How does California's Republican Party allocate its delegates?
On the Republican side, California has 172 delegates up for grabs. That's a lot more than many other states — in fact, it's 14 percent of the numbers needed nationally to land the nomination.
In California, the Republican Party doles delegates out proportionally based mostly on who wins in each of the state’s 53 congressional districts.
The winner of each congressional district gets three delegates and there are 53 total congressional districts in California. In addition, the candidate who wins the statewide vote gets an additional 13 delegates, according to Kaitlyn MacGregor, the state party's communications director.
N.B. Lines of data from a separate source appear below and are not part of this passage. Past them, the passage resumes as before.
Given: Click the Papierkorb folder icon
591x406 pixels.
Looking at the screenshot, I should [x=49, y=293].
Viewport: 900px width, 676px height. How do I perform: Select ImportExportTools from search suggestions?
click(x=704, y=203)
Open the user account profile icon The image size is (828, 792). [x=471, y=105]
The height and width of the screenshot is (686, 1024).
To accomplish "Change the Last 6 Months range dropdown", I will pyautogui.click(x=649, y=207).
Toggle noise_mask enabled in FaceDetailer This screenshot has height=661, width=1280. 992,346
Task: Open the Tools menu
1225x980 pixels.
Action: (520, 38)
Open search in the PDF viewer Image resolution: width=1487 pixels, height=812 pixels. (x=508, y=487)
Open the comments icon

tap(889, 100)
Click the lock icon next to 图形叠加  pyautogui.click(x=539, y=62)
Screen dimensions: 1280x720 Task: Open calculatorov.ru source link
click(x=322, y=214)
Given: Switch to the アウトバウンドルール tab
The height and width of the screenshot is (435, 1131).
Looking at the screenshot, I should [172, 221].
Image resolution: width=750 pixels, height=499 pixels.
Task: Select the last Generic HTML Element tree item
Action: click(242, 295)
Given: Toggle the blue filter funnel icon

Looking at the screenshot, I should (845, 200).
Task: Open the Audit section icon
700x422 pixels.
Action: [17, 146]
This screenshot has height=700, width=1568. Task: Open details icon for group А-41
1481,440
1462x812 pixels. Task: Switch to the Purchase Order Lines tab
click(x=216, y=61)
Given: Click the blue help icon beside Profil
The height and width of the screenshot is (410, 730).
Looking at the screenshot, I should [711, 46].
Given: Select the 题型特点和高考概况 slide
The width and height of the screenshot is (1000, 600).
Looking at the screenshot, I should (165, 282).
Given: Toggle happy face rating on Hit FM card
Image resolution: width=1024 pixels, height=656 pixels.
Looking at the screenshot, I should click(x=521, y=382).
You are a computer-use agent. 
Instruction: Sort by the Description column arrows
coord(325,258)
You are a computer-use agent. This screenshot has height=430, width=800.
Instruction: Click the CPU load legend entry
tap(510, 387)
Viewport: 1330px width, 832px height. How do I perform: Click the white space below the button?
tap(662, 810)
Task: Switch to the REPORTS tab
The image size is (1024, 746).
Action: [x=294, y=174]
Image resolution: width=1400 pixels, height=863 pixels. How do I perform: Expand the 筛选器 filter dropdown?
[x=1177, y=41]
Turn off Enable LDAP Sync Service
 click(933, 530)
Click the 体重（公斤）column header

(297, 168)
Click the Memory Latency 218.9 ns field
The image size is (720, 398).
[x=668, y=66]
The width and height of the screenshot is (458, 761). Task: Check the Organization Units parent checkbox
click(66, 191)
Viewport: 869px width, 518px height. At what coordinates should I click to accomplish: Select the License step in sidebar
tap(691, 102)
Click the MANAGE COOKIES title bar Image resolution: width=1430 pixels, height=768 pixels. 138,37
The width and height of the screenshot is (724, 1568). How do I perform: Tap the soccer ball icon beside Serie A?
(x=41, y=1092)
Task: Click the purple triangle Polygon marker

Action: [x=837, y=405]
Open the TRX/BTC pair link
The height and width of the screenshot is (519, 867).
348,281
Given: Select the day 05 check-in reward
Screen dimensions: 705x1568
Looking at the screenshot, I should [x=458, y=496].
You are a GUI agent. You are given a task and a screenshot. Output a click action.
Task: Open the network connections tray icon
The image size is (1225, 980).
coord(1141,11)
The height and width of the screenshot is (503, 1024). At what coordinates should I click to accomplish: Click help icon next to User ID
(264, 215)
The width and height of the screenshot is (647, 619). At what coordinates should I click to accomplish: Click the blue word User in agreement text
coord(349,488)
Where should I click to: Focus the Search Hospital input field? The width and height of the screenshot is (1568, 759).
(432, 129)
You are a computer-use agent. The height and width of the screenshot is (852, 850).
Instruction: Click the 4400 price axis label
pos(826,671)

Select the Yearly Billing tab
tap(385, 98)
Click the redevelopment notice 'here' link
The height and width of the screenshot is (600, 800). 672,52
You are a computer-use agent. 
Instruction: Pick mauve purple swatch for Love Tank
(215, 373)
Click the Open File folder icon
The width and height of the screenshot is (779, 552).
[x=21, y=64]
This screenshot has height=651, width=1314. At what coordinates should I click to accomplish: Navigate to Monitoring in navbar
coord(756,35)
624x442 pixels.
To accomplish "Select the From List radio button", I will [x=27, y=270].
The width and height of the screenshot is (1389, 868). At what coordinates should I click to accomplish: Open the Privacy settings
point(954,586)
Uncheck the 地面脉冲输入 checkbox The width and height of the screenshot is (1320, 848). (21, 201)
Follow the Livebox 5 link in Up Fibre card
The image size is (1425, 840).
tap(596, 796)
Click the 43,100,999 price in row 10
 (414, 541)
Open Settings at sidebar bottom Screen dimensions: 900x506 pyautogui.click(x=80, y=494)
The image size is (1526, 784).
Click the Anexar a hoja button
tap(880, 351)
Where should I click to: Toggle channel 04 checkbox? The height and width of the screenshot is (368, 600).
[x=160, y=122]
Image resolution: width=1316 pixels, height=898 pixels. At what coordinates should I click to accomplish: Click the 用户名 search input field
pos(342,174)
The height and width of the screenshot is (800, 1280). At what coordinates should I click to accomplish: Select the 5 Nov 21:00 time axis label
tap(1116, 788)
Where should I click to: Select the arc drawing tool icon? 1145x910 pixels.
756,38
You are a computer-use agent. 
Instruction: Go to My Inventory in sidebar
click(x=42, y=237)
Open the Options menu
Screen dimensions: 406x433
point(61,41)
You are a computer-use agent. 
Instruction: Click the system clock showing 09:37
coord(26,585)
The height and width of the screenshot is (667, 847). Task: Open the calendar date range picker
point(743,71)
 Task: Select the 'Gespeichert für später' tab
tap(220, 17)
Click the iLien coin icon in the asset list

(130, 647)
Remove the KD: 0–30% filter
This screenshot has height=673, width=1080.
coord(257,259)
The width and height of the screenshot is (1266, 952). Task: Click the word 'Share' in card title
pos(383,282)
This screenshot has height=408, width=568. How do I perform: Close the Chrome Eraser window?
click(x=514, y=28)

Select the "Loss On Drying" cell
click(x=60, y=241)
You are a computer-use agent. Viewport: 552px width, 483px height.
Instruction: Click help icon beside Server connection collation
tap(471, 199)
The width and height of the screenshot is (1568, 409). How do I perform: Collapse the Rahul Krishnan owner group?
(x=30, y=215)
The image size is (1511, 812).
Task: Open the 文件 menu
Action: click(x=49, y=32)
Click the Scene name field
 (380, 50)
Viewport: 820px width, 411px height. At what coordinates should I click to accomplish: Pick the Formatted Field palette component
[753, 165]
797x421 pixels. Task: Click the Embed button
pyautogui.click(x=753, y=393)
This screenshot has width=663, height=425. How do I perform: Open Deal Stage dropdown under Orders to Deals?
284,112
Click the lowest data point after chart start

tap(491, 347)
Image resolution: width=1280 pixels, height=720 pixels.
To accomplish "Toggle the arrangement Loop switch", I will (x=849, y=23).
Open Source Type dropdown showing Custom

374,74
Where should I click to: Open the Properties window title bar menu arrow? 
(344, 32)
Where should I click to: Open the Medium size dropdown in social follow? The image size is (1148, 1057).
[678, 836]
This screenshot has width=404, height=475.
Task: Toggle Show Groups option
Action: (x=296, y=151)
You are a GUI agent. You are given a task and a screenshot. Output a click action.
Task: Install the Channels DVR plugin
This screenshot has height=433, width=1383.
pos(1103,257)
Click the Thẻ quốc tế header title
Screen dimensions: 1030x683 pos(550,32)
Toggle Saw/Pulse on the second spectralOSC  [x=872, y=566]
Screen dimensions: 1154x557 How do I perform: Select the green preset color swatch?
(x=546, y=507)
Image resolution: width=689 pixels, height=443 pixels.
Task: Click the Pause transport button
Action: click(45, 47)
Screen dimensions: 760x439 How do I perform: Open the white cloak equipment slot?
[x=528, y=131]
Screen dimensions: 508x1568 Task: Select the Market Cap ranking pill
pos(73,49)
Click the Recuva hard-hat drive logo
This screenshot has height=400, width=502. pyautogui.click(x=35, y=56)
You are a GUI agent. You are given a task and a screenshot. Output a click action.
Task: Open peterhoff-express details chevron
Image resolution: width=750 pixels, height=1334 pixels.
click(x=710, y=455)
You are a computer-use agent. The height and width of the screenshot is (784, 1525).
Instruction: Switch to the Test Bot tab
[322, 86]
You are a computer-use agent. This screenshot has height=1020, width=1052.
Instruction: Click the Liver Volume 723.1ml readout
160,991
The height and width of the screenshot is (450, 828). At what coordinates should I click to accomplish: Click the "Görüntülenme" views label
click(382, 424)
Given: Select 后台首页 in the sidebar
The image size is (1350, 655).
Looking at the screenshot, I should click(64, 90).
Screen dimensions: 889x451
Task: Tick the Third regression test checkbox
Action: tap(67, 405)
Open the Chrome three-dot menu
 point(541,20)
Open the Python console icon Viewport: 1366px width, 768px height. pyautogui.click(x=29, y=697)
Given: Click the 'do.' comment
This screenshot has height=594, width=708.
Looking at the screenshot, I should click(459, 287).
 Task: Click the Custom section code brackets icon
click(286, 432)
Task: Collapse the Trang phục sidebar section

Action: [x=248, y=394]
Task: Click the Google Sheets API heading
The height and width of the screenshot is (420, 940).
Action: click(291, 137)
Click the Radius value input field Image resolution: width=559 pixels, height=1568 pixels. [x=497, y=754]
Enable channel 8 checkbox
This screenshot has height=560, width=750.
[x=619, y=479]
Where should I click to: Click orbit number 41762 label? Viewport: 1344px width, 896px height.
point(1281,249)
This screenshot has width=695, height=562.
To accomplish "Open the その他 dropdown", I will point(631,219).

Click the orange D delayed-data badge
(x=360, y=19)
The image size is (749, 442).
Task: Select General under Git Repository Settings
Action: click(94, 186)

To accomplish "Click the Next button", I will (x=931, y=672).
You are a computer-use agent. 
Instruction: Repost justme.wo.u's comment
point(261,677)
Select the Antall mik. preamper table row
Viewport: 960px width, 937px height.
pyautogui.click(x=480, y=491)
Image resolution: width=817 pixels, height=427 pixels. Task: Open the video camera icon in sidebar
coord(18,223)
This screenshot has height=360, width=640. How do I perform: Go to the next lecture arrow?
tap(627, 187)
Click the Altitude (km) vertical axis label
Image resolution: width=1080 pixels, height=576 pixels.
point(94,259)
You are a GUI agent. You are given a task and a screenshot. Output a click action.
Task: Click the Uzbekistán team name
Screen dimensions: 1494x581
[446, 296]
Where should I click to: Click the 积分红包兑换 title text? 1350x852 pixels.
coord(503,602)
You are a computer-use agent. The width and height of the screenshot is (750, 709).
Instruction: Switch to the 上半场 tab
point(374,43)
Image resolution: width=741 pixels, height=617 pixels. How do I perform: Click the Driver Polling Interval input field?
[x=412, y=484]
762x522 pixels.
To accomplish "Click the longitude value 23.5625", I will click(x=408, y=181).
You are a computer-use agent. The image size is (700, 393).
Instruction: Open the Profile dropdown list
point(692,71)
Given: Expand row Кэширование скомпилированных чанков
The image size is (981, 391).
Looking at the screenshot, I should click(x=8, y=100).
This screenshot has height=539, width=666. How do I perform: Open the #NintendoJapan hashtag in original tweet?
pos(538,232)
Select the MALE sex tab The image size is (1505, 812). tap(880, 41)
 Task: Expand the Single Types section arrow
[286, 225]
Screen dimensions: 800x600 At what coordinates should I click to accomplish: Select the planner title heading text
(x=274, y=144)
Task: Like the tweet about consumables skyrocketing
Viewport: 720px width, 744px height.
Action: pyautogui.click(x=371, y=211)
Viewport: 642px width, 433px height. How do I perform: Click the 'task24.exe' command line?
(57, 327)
If Trump wins in large numbers in California, he could be declared the party’s standard bearer and reach the magic number of 1,237 delegates.
But more likely, Gerston said, Trump won't reach the needed number and the nomination will head for an open convention in July. That's because he'll split delegates with Cruz and Kasich in the remaining primaries.
What about the Democrats?
If Hillary Clinton continues to grab the lion’s share of delegates, it's not likely the Democratic presidential race will be competitive come June. But that all depends on whether candidate Bernie Sanders unexpectedly surges in upcoming state primaries.
Sanders' campaign staff said this week they believe he can still make up the delegates and that they have the money to continue campaigning through the summer and the Democratic Party's convention.
Can I vote for either party regardless of how I'm registered?
No. In California, if you're registered with a "No Party Preference" designation, you can only request a ballot for the Democratic Party, the American Independent Party and the Libertarian Party. If you're voting in person, you can request one of these ballots at your polling location. If you are voting by mail, you should contact your county elections office to request your selected ballot. The Los Angeles County clerk recently sent "No Party Preference" voters a mailing explaining their options.
If you want to vote in the Republican primary, you can only do so if you're registered as a Republican. The deadline to register to vote for the June primary or to switch your party affiliation in time for the June primary is May 23.